** Exercise aim **
Could you reproduce the lines below from the one with "Where should I" through the one with "Screen dimensions: 1366x768"? Keep both ends and add nothing.

** Supplied information **
**********

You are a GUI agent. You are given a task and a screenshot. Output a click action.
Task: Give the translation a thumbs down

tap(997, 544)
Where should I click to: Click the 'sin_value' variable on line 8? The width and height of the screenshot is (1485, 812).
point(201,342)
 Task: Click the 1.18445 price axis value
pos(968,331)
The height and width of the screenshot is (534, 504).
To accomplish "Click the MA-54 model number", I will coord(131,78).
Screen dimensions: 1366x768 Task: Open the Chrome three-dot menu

**********

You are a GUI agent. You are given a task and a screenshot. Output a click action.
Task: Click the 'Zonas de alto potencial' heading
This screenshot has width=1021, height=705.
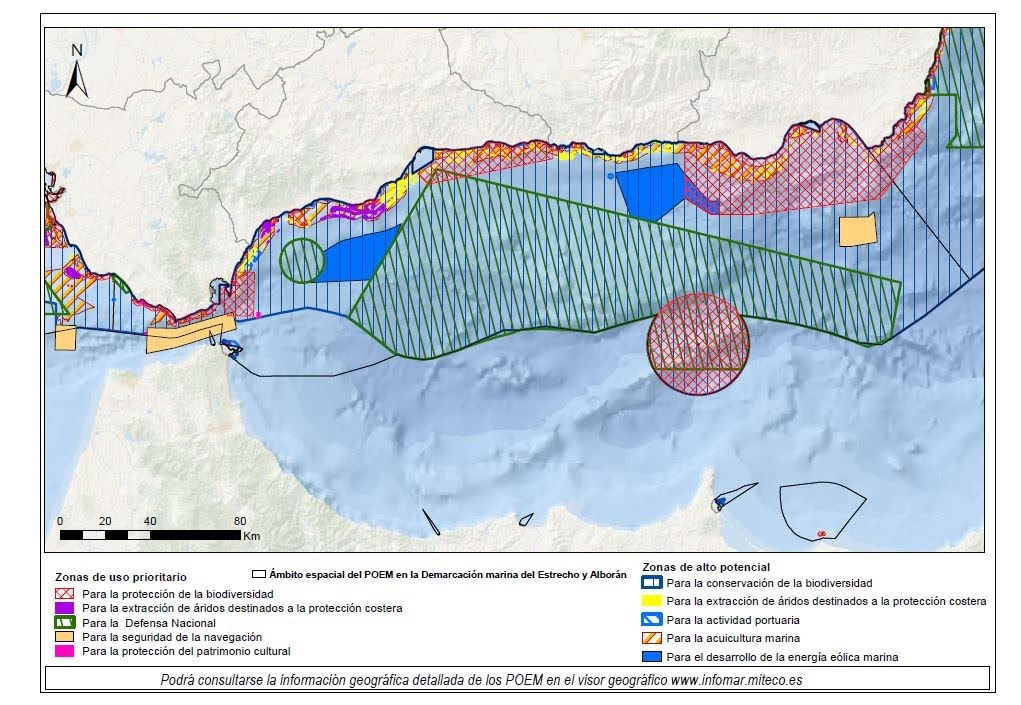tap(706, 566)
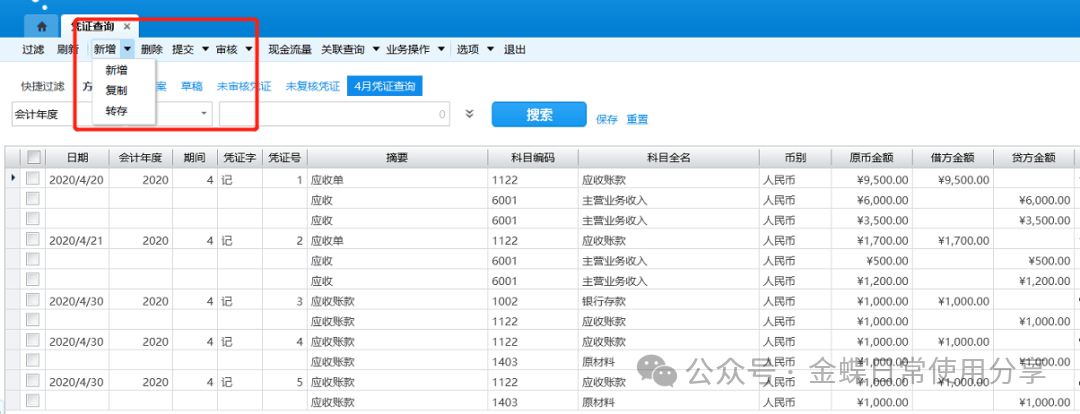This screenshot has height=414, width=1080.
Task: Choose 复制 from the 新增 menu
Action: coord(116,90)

**********

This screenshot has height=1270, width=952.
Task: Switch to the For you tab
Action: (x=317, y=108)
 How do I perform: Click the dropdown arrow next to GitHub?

**********

** Written answer **
Where should I click to: Click the 'sin_value' variable on line 8? The width and height of the screenshot is (1485, 812).
point(201,342)
 Task: Click the 1.18445 price axis value
pos(968,331)
The height and width of the screenshot is (534, 504).
To accomplish "Click the MA-54 model number", I will coord(131,78).
Screen dimensions: 1366x768 Task: Open the Chrome three-dot menu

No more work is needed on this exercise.